For a ten-year fixed interest period, you now pay an average of around 4.5% interest now, and according to property market professor Peter Boelhouwer from TU Delft, this has everything to do with rising interest rates. capital market interest. So he calls it logical augmentation. “It was even a bit higher before,” he says, referring to January 2023. “But long-term interest rates have risen again in recent weeks. 10-year government bonds are now just over three percent, which is a record. It hasn’t happened in the last eleven years.”
“This hasn’t happened in the last eleven years”

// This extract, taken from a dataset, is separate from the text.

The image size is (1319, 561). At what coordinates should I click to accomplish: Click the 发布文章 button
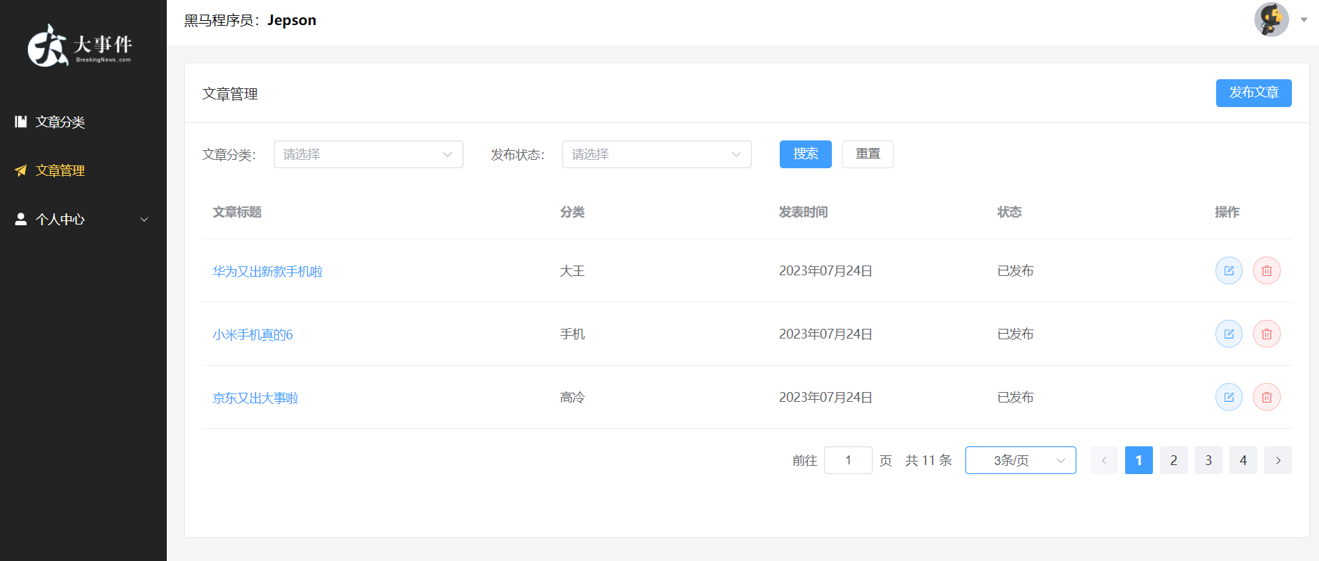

In response, the European Central Bank is likely to raise interest rates again by half a percentage point, although Boelhouwer points out that this is not directly related to long-term interest rates. ‘But the variable mortgage interest rate will continue to rise. It is now almost as high as the 10-year interest rate.’
In time
Boelhouwer also expects capital market interest rates to rise in due course, although this depends mainly on supply and demand. And mostly because inflation is so high, he thinks it’s in the offing. “Of course, suppliers and buyers also take inflation into account.” Boelhouwer therefore calls it an explanation that long-term interest rates will also rise.
If interest rates continue to rise as well, Boelhouwer expects the housing market to cool as well. Because where mortgage interest was still about one and a half percent last year, the percentage is about 4.5 percent. “That makes a 50 percent gross difference on your annual expenses.” So you can borrow much less than in the past, and this has consequences for price developments.’